D'autre part, la question religieuse ne deviendrait-elle pas plus aiguë, si l'on voyait le gouvernement se départir de l'attitude calme et réfléchie qu'il avait gardée jusqu'alors? M. Grévy, à qui j'en référai, partagea mon avis et la réunion du conseil eut lieu seulement le 1er septembre.

Deux opinions s'y firent jour. L'une réclamait l'exécution au moins partielle, en tout cas immédiate, du second décret, de manière à dissiper les doutes sur nos intentions. L'autre opinion, la mienne, préconisait le maintien du statu quo jusqu'à la rentrée des Chambres, qui n'était plus éloignée. La démarche des congrégations constituait, malgré tout, un pas vers la soumission: elle enlevait à leur altitude l'apparence de la bravade et ne nous interdisait pas de patienter. Des actes plus décisifs, des demandes d'autorisation, ne tarderaient pas à suivre; pourquoi les empêcher? Nous avions bénéficié du silence de la papauté; l'exécution soudaine du décret amènerait une protestation publique, qui, tout le monde en convenait, compliquerait la situation. Ne valait-il pas mieux (comme l'a fait depuis M. Waldeck-Rousseau) recourir à la loi générale sur les associations, qui nous permettrait d'effectuer, pour les ordres religieux, des choix rationnels?
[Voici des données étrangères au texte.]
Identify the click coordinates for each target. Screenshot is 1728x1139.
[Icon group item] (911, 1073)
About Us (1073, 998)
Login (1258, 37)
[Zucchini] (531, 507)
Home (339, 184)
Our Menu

Ces deux manières de voir étaient trop tranchées pour qu'un accord définitif pût s'établir. Nous multipliâmes les efforts pour trouver un moyen terme. Dans la journée du 19 septembre, nous avions essayé d'un replâtrage qui, à la réflexion, ne me parut pas pouvoir tenir. Je vis M. Grévy, le soir, et le mis en présence des deux solutions contraires, entre lesquelles je lui demandai de choisir, un cabinet homogène me semblant indispensable. Le Président me pria instamment de ne rien brusquer et d'essayer encore de marcher avec des collègues, remplis, comme moi, de bonne volonté. On reprendrait le sujet dans quelques jours. J'eus l'impression que la bienveillance seule de M. Grévy l'empêchait de se prononcer dans le sens de mes contradicteurs. En conséquence, le lendemain matin, 20 septembre, je lui adressai la lettre suivante :

« Monsieur le Président,

« Après mures réflexions, je ne crois pas que le ministère, reconstitué comme il l'a été hier, ait des chances sérieuses de durée. Il existe entre plusieurs de mes collègues et moi des divergences de vues qui ne permettent pas d'espérer que l'accord puisse se maintenir, même au prix de concessions mutuelles.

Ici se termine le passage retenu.